WHAT IS REQUIRED: Go through the records, and copy each line in which the string "screenshot" is present.
DATA PROVIDED: Begin
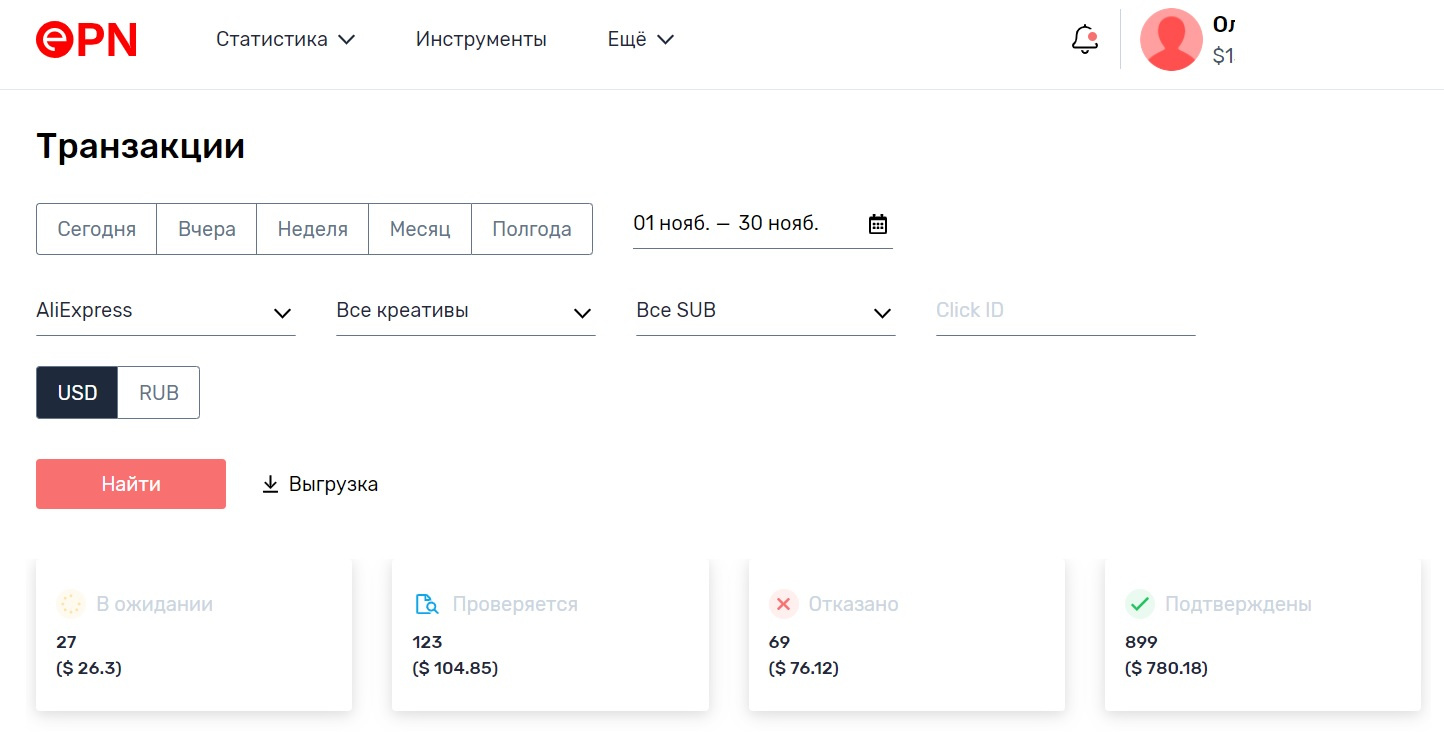Select the Полгода period button
Screen dimensions: 1444x746
tap(532, 229)
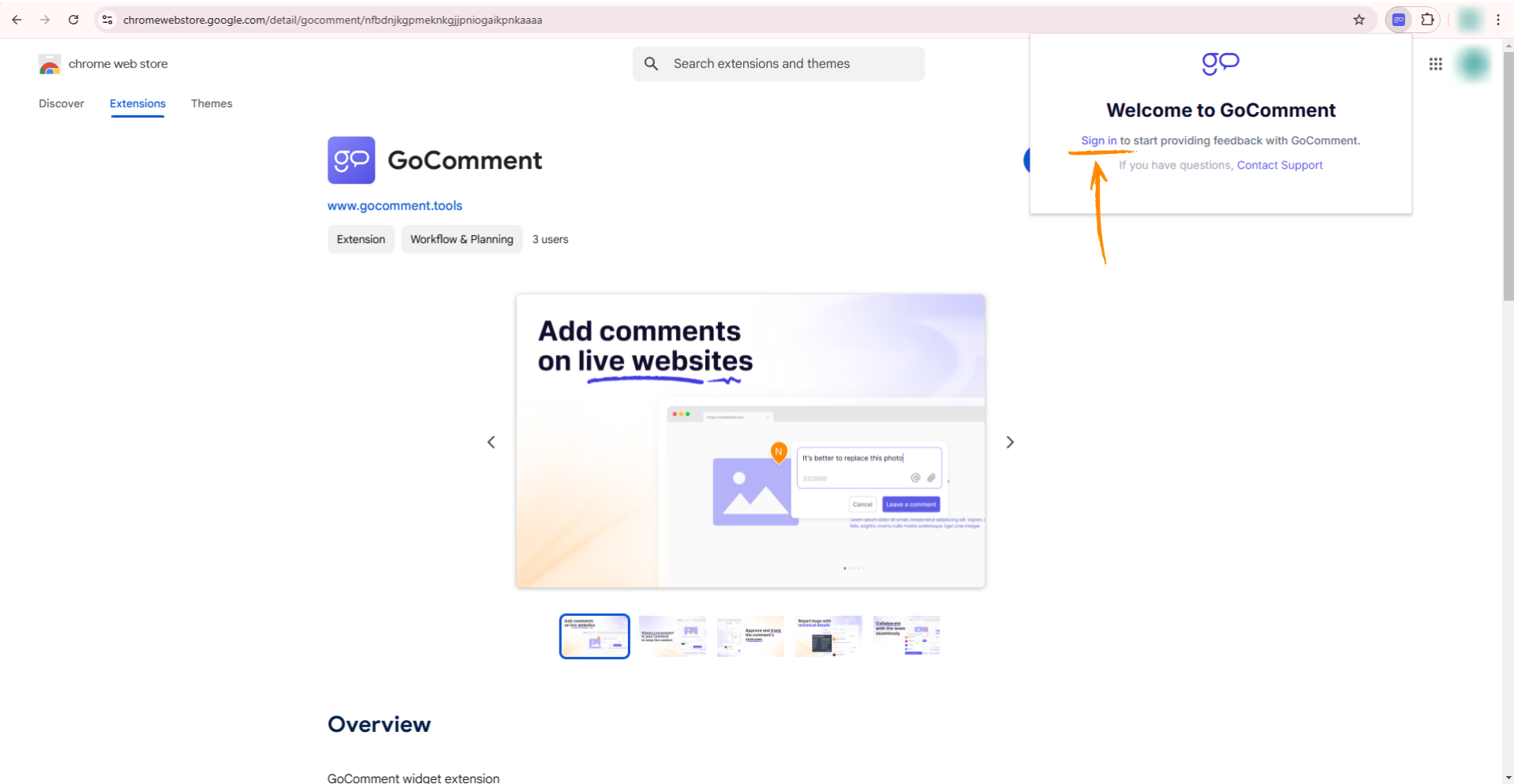Click the Chrome Web Store logo

tap(50, 64)
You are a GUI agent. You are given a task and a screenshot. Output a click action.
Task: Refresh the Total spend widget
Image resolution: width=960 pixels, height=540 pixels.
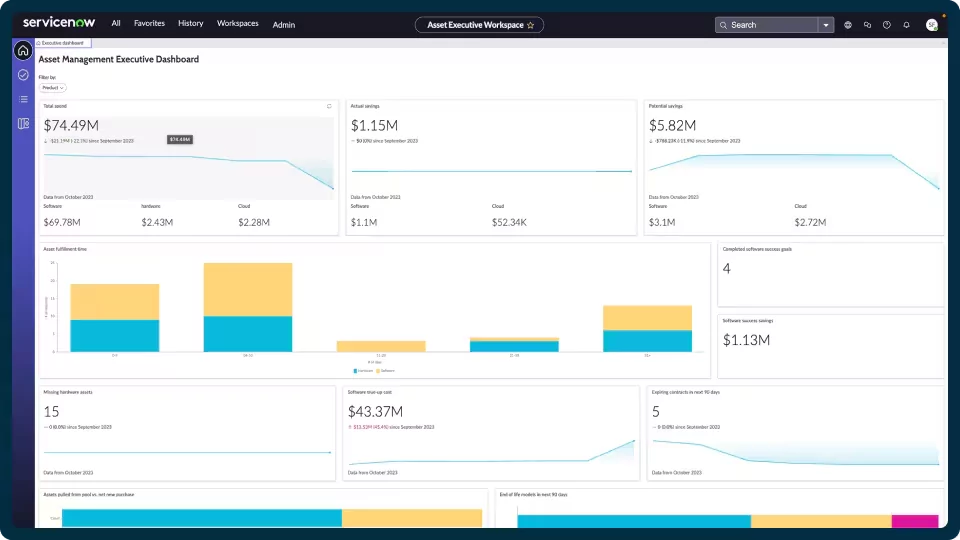329,106
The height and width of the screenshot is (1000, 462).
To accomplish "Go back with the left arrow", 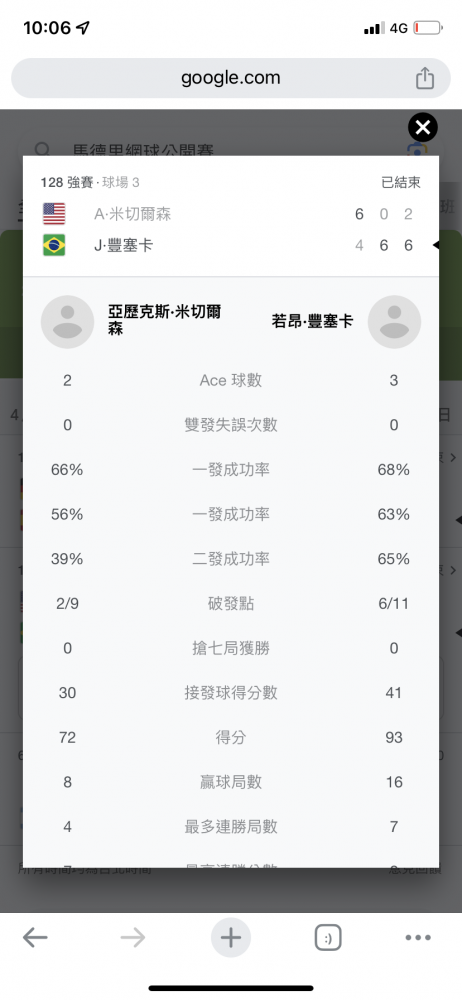I will [x=35, y=937].
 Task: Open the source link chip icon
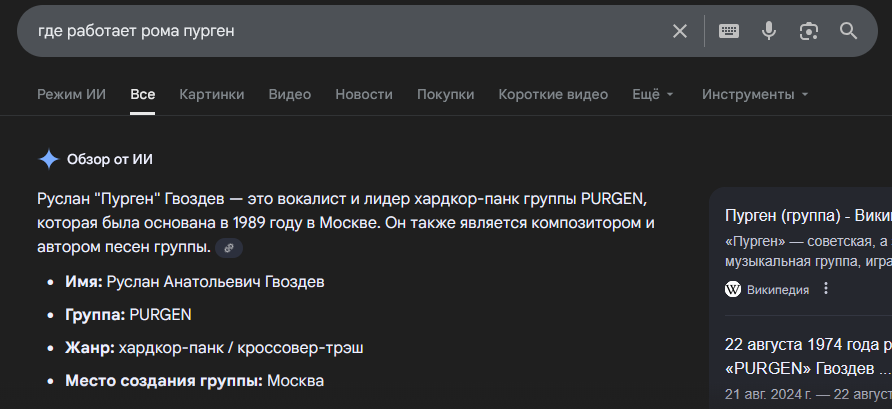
DATA PROVIDED: End
RESPONSE TO THE EXERCISE:
You are a GUI agent. You are given a task and a screenshot. Output a click action.
The height and width of the screenshot is (1000, 462).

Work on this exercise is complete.